[[ Listed records, beginning ]]

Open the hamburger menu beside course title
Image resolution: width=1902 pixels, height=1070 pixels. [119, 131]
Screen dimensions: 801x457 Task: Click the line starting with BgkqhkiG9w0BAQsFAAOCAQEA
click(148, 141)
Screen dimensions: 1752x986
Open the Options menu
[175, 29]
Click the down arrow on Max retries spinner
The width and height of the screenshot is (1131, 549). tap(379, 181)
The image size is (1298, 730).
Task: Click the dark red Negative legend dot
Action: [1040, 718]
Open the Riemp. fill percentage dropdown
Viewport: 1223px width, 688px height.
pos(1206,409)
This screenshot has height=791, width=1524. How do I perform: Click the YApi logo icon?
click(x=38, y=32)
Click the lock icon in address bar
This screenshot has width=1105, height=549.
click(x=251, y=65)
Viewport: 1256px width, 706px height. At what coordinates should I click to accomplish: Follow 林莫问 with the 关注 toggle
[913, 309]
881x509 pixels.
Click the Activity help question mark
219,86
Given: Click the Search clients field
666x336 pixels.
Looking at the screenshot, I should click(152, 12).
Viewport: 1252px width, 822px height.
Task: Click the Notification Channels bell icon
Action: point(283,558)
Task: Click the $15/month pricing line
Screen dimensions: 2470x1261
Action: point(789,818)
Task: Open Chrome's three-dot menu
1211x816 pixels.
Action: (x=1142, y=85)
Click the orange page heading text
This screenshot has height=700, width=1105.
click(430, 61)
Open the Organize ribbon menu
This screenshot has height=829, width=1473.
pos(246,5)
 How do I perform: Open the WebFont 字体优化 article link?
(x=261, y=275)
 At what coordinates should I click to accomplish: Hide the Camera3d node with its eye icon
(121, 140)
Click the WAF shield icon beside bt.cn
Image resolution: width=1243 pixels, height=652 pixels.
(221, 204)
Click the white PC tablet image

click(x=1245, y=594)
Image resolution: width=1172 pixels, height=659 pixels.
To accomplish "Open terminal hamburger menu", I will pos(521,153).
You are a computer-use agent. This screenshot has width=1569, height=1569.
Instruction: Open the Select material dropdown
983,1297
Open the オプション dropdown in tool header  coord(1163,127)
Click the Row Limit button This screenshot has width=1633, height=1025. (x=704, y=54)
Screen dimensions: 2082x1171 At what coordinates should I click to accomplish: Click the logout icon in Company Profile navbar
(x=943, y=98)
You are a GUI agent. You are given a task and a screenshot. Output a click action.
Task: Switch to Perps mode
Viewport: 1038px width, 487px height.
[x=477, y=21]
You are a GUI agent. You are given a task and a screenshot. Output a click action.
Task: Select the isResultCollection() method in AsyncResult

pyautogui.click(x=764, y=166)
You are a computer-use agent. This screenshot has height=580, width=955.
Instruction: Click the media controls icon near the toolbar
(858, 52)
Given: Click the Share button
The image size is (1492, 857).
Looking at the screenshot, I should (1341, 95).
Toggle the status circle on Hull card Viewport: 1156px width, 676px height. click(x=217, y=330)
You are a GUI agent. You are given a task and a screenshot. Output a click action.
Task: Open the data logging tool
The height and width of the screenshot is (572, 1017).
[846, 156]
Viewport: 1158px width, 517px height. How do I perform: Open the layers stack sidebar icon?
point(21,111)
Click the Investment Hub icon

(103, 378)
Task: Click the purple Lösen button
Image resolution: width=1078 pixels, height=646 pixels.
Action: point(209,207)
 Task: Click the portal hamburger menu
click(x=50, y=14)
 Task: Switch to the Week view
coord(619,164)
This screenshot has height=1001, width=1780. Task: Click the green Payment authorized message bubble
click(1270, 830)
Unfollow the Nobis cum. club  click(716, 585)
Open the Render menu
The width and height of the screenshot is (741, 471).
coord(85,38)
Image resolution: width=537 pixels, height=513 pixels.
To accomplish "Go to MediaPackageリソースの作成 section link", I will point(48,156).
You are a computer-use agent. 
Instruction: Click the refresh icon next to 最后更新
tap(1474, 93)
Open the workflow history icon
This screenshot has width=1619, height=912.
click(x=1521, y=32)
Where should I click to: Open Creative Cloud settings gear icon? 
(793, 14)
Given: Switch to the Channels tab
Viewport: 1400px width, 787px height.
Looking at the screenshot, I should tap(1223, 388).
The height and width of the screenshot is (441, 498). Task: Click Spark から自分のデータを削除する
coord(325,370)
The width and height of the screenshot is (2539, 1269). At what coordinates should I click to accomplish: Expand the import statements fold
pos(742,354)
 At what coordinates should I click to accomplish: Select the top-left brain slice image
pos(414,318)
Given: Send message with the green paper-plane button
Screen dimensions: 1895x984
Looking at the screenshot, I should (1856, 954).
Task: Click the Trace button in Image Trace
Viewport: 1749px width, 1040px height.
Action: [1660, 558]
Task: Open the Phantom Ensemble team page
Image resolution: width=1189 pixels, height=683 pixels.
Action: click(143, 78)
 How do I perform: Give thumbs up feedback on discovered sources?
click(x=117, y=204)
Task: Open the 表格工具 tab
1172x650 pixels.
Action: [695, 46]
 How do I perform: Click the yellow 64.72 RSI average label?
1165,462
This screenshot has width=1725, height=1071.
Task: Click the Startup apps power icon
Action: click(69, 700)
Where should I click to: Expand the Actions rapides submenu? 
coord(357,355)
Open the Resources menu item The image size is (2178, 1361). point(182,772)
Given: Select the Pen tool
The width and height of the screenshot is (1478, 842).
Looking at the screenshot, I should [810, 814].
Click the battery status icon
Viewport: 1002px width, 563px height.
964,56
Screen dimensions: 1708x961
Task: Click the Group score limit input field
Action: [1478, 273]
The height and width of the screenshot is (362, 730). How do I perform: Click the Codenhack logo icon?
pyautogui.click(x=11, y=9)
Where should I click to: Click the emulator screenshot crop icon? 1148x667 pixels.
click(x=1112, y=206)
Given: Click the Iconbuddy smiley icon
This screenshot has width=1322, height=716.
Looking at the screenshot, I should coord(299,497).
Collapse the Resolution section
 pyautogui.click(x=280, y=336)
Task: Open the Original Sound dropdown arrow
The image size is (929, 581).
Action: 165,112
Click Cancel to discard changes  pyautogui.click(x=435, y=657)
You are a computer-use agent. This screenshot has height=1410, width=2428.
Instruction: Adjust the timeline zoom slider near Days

[[ Listed records, end ]]

▶ Work to be completed: Your task is to repeat the data exactly, with nothing left out.

▶ Answer space:
Open the hamburger menu beside course title
Image resolution: width=1902 pixels, height=1070 pixels. [119, 131]
Screen dimensions: 801x457 Task: Click the line starting with BgkqhkiG9w0BAQsFAAOCAQEA
click(148, 141)
Screen dimensions: 1752x986
Open the Options menu
[175, 29]
Click the down arrow on Max retries spinner
The width and height of the screenshot is (1131, 549). tap(379, 181)
The image size is (1298, 730).
Task: Click the dark red Negative legend dot
Action: [1040, 718]
Open the Riemp. fill percentage dropdown
Viewport: 1223px width, 688px height.
pos(1206,409)
This screenshot has height=791, width=1524. How do I perform: Click the YApi logo icon?
click(x=38, y=32)
Click the lock icon in address bar
This screenshot has width=1105, height=549.
click(x=251, y=65)
Viewport: 1256px width, 706px height. At what coordinates should I click to accomplish: Follow 林莫问 with the 关注 toggle
[913, 309]
881x509 pixels.
Click the Activity help question mark
219,86
Given: Click the Search clients field
666x336 pixels.
Looking at the screenshot, I should click(152, 12).
Viewport: 1252px width, 822px height.
Task: Click the Notification Channels bell icon
Action: point(283,558)
Task: Click the $15/month pricing line
Screen dimensions: 2470x1261
Action: point(789,818)
Task: Open Chrome's three-dot menu
1211x816 pixels.
Action: (x=1142, y=85)
Click the orange page heading text
This screenshot has height=700, width=1105.
click(430, 61)
Open the Organize ribbon menu
This screenshot has height=829, width=1473.
pos(246,5)
 How do I perform: Open the WebFont 字体优化 article link?
(x=261, y=275)
 At what coordinates should I click to accomplish: Hide the Camera3d node with its eye icon
(121, 140)
Click the WAF shield icon beside bt.cn
Image resolution: width=1243 pixels, height=652 pixels.
(221, 204)
Click the white PC tablet image

click(x=1245, y=594)
Image resolution: width=1172 pixels, height=659 pixels.
To accomplish "Open terminal hamburger menu", I will pos(521,153).
You are a computer-use agent. This screenshot has width=1569, height=1569.
Instruction: Open the Select material dropdown
983,1297
Open the オプション dropdown in tool header  coord(1163,127)
Click the Row Limit button This screenshot has width=1633, height=1025. (x=704, y=54)
Screen dimensions: 2082x1171 At what coordinates should I click to accomplish: Click the logout icon in Company Profile navbar
(x=943, y=98)
You are a GUI agent. You are given a task and a screenshot. Output a click action.
Task: Switch to Perps mode
Viewport: 1038px width, 487px height.
[x=477, y=21]
You are a GUI agent. You are given a task and a screenshot. Output a click action.
Task: Select the isResultCollection() method in AsyncResult

pyautogui.click(x=764, y=166)
You are a computer-use agent. This screenshot has height=580, width=955.
Instruction: Click the media controls icon near the toolbar
(858, 52)
Given: Click the Share button
The image size is (1492, 857).
Looking at the screenshot, I should (1341, 95).
Toggle the status circle on Hull card Viewport: 1156px width, 676px height. click(x=217, y=330)
You are a GUI agent. You are given a task and a screenshot. Output a click action.
Task: Open the data logging tool
The height and width of the screenshot is (572, 1017).
[846, 156]
Viewport: 1158px width, 517px height. How do I perform: Open the layers stack sidebar icon?
point(21,111)
Click the Investment Hub icon

(103, 378)
Task: Click the purple Lösen button
Image resolution: width=1078 pixels, height=646 pixels.
Action: point(209,207)
 Task: Click the portal hamburger menu
click(x=50, y=14)
 Task: Switch to the Week view
coord(619,164)
This screenshot has height=1001, width=1780. Task: Click the green Payment authorized message bubble
click(1270, 830)
Unfollow the Nobis cum. club  click(716, 585)
Open the Render menu
The width and height of the screenshot is (741, 471).
coord(85,38)
Image resolution: width=537 pixels, height=513 pixels.
To accomplish "Go to MediaPackageリソースの作成 section link", I will point(48,156).
You are a computer-use agent. 
Instruction: Click the refresh icon next to 最后更新
tap(1474, 93)
Open the workflow history icon
This screenshot has width=1619, height=912.
click(x=1521, y=32)
Where should I click to: Open Creative Cloud settings gear icon? 
(793, 14)
Given: Switch to the Channels tab
Viewport: 1400px width, 787px height.
Looking at the screenshot, I should tap(1223, 388).
The height and width of the screenshot is (441, 498). Task: Click Spark から自分のデータを削除する
coord(325,370)
The width and height of the screenshot is (2539, 1269). At what coordinates should I click to accomplish: Expand the import statements fold
pos(742,354)
 At what coordinates should I click to accomplish: Select the top-left brain slice image
pos(414,318)
Given: Send message with the green paper-plane button
Screen dimensions: 1895x984
Looking at the screenshot, I should (1856, 954).
Task: Click the Trace button in Image Trace
Viewport: 1749px width, 1040px height.
Action: [1660, 558]
Task: Open the Phantom Ensemble team page
Image resolution: width=1189 pixels, height=683 pixels.
Action: click(143, 78)
 How do I perform: Give thumbs up feedback on discovered sources?
click(x=117, y=204)
Task: Open the 表格工具 tab
1172x650 pixels.
Action: [695, 46]
 How do I perform: Click the yellow 64.72 RSI average label?
1165,462
This screenshot has width=1725, height=1071.
Task: Click the Startup apps power icon
Action: click(69, 700)
Where should I click to: Expand the Actions rapides submenu? 
coord(357,355)
Open the Resources menu item The image size is (2178, 1361). point(182,772)
Given: Select the Pen tool
The width and height of the screenshot is (1478, 842).
Looking at the screenshot, I should [810, 814].
Click the battery status icon
Viewport: 1002px width, 563px height.
964,56
Screen dimensions: 1708x961
Task: Click the Group score limit input field
Action: [1478, 273]
The height and width of the screenshot is (362, 730). How do I perform: Click the Codenhack logo icon?
pyautogui.click(x=11, y=9)
Where should I click to: Click the emulator screenshot crop icon? 1148x667 pixels.
click(x=1112, y=206)
Given: Click the Iconbuddy smiley icon
This screenshot has width=1322, height=716.
Looking at the screenshot, I should coord(299,497).
Collapse the Resolution section
 pyautogui.click(x=280, y=336)
Task: Open the Original Sound dropdown arrow
The image size is (929, 581).
Action: 165,112
Click Cancel to discard changes  pyautogui.click(x=435, y=657)
You are a computer-use agent. This screenshot has height=1410, width=2428.
Instruction: Adjust the timeline zoom slider near Days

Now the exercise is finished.